Außerdem steht das Magazin auf dem Verteiler des Pressespiegels von RTL Television, einer täglichen Übersicht der Beiträge in Tages- und Wochenzeitungen, die über den Sender und dessen Programm berichten. Nach Auswertung der Artikel kann einerseits der aktuelle Status in der Berichterstattung festgestellt, andererseits auch abgeschätzt werden, auf welche Weise sich einzelne Medien in die Stimmungsmache einbringen könnten.
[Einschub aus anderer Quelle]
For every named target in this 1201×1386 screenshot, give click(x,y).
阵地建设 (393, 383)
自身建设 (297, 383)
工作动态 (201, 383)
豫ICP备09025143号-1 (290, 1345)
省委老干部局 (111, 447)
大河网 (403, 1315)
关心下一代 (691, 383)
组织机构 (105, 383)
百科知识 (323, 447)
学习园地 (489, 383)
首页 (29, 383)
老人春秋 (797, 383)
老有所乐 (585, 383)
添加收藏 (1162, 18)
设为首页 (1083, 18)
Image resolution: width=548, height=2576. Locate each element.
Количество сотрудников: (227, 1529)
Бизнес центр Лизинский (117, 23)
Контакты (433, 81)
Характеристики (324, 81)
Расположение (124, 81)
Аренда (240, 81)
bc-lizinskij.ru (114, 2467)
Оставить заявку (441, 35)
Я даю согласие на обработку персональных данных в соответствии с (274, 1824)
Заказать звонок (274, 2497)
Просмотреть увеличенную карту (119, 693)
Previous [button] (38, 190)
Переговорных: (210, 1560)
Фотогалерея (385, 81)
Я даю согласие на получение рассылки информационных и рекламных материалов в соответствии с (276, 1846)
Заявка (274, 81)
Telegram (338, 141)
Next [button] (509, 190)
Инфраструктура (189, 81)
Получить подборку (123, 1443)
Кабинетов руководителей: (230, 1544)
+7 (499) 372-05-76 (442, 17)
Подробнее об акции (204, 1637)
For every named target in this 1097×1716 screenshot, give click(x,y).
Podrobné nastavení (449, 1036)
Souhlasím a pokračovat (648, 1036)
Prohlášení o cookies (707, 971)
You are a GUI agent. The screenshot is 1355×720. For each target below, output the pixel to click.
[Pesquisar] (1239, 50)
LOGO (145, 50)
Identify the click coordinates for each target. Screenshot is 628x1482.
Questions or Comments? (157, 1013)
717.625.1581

Mittlerweile sind auch die Telefondrähte zu G+J heiß gelaufen. Dreizehn Jahre nach den Enthüllungen um die angeblichen „Hitler-Tagebücher“ im Magazin Stern steht der TV-Ableger wegen vergleichbarer Vorwürfe im Rampenlicht. Warum G+J die Gelegenheit verstreichen lässt, einen Krisenstab zu bilden, der sich um die Beilegung des Skandals in der Öffentlichkeit kümmert, ist nicht zu rekonstruieren. Aus Kommunikationssicht ein Kardinalfehler, der einem mittelständischen Unternehmen, aber keinem internationalen Medienkonzern unterlaufen darf. Warum? Ein Team im Hintergrund hätte Interviewanfragen koordinieren, Fragen und Antwortenkataloge für die Argumentation entwerfen und die Führungscrew auf diese Weise beim Management der Krise entlasten können.

Irgendwann an diesem Wochenende wird dann der Entschluss gefasst, die Vorgänge zum Gegenstand der nächsten Sendung zu machen. Ein auf den ersten Blick einleuchtender Schritt: Warum nicht das eigene Medium nutzen, um Vorwürfe zu entkräften und sich so ein wenig aus der Schusslinie zu nehmen?